そして、俺が準備を終えたのと同時にブラックウルフの方も話し合いが終わったのか、子供のブラックウルフ二頭がゆっくりと俺に近づいてきた。
だが、準備が整った今、ブラックウルフに勝ち目はない。
「では、体の内側からの激痛に苦しみながら死ぬといい」
俺はそう言うと、ブラックウルフの口の中に入れた鉄の粒子を食道辺りに全て集めて短剣にした。食道の幅よりも短剣の長さの方が長い。つまりブラックウルフはこうなってしまう。
「グ、グガガアアァ!!」
三頭のブラックウルフは短剣が刺さった痛みで苦しんでいた。
そこに俺はさらなる追い打ちをかける。
「これはどうかな?」
そう言うと、俺はブラックウルフの中にある短剣を暴れ牛のように動かした。
「グギャアアア!!!」
ブラックウルフはより一層激しくもがくようになった。
それにしても食道に短剣が刺さるなんて……きっと想像を絶する痛みだろう。
まあ、俺は危うく食われるところだったんだ。そして、勝つためには剣が通りにくい外側よりも体内を狙った方がいい。その為には手段を選んではいられないのだ。
これ以上痛めつけるのは無意味だと思った俺はとどめの一撃を与えることにした。
「では、死ね」
俺はブラックウルフにそう告げると、〈創造〉で鉄剣を作った。
そして、もがき苦しんでいるブラックウルフの首めがけて剣を振り下ろした。
「はあっ」
ブラックウルフの毛皮は硬く、この程度の剣では軽く傷をつけるのが精一杯だ。
だが、生き物の急所である首は例外だ。
こいつの首も硬いと言えば硬いのだが、剣の腕前に自信のある俺ならこれくらい造作もない。
その為――
「グギャ……」
と、きれいにスパッと切り落とすことが出来る。ただ、〈創造〉で作る剣はあまり良い品質のものではないので、少し欠けてしまった。
「まじか……思ったよりもこいつら硬いな……」
俺はブラックウルフの硬さに驚愕しつつも、鉄剣の欠けた部分を〈創造〉で修理した。
「では、残り二体もやるか……」
俺はそう呟くと、もがき苦しんでいるブラックウルフ二頭に近づき、首筋に鉄剣を振り下ろした。
ブラックウルフは首を落とされると、動かなくなった。
ついさっきまで、ブラックウルフの悲鳴が洞窟内に鳴り響いてうるさかったが、首を切り落した途端に静かになった。

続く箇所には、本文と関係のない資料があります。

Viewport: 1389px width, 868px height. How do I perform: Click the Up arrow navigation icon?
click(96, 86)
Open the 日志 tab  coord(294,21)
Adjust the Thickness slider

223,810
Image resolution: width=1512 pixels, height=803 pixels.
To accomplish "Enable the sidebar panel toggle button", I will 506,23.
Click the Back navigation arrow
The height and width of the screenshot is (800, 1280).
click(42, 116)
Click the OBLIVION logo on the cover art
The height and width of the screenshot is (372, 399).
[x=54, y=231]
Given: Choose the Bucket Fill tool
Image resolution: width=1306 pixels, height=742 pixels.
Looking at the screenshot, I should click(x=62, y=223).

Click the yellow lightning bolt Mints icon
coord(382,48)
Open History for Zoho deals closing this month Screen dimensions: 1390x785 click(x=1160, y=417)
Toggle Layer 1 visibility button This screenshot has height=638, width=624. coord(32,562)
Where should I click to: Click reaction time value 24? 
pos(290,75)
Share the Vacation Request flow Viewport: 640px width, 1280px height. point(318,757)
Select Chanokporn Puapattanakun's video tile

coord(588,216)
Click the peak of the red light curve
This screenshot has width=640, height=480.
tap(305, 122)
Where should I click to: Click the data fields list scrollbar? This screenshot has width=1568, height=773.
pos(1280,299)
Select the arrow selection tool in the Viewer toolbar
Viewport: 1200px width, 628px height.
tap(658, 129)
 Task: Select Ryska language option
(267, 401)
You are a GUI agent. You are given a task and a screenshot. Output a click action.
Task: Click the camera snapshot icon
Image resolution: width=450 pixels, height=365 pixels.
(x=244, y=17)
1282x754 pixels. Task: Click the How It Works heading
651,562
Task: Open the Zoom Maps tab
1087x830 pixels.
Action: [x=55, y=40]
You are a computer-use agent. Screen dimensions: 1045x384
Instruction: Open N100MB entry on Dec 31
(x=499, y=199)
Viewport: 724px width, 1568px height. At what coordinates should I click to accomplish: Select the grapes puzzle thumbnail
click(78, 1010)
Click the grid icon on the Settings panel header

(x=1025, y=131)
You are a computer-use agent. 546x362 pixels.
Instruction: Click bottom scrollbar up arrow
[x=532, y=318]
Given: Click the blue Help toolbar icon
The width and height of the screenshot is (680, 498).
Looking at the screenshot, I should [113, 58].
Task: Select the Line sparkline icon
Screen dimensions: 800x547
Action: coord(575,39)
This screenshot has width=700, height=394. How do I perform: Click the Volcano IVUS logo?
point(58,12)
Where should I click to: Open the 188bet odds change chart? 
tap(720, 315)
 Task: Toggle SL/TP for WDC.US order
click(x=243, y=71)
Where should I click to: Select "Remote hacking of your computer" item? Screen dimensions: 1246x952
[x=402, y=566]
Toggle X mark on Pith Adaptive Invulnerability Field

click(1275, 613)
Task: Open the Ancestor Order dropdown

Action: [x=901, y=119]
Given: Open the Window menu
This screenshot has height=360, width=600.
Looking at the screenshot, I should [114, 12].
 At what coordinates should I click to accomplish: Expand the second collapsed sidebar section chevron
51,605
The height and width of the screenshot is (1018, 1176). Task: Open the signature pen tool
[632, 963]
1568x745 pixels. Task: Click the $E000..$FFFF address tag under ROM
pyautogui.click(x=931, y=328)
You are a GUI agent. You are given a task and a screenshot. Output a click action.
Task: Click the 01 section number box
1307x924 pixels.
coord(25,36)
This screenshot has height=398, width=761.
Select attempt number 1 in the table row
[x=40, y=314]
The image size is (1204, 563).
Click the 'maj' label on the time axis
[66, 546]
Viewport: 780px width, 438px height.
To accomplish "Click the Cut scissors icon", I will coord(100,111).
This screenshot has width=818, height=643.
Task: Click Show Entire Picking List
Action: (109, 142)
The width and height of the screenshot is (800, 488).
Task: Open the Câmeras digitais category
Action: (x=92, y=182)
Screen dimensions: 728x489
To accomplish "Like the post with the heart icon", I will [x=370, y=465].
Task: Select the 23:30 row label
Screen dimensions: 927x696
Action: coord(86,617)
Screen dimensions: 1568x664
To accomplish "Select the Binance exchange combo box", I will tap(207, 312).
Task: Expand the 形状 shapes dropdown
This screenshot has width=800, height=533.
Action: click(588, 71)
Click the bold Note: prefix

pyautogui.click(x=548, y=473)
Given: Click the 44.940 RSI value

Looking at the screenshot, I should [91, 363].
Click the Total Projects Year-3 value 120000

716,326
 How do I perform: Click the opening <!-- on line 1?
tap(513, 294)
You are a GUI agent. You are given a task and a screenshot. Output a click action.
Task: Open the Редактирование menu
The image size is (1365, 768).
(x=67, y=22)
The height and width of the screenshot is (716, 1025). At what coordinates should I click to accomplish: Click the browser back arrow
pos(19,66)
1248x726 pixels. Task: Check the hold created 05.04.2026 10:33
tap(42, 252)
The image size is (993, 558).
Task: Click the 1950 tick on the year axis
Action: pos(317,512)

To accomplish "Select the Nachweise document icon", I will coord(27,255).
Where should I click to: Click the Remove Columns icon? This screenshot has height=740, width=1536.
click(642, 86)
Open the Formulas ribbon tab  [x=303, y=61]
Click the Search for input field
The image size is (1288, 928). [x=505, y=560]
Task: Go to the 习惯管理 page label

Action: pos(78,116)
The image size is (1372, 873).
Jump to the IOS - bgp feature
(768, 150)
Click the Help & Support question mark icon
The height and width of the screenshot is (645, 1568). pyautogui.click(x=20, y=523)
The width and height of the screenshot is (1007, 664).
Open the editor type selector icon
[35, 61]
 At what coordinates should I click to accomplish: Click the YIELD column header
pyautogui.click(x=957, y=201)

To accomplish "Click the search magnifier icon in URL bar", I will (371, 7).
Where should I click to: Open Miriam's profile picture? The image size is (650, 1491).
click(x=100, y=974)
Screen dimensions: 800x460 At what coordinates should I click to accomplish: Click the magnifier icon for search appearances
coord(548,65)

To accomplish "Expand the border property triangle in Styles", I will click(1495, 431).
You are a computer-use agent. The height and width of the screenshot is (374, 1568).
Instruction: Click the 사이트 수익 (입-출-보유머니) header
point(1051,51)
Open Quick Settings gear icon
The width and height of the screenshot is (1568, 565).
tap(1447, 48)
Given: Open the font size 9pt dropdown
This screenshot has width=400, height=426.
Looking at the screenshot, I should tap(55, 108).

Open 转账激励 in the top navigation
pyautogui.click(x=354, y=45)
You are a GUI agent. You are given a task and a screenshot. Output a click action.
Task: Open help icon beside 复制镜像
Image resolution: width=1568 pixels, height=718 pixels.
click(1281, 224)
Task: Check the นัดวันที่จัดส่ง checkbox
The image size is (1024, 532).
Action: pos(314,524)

「流石に手に触れてないものに〈創造〉を使うと魔力の消費量が尋常じゃないな……」
〈創造〉を手に触れていないものに使うと、本来の十倍以上の魔力を消費してしまう。
「……だが、ブラックウルフに勝てたぞ……」
油断していたとはいえ、S−の魔物であるブラックウルフ三頭と戦って勝てるのは帝国でも十数人しかいない。
だが、俺の復讐対象者の中には、その十数人の中に入るやつもいる。そう、アレンとガルゼルの二人だ。
「やってやる……もっともっと鍛えて……フルボッコにしてやる。例えあいつらが泣いて許しを請いてきたとしても……」
俺は再びそう決意すると、右手には鉄剣を、左手には緑光石を持った。
そして、この洞窟から出る為に歩き出した。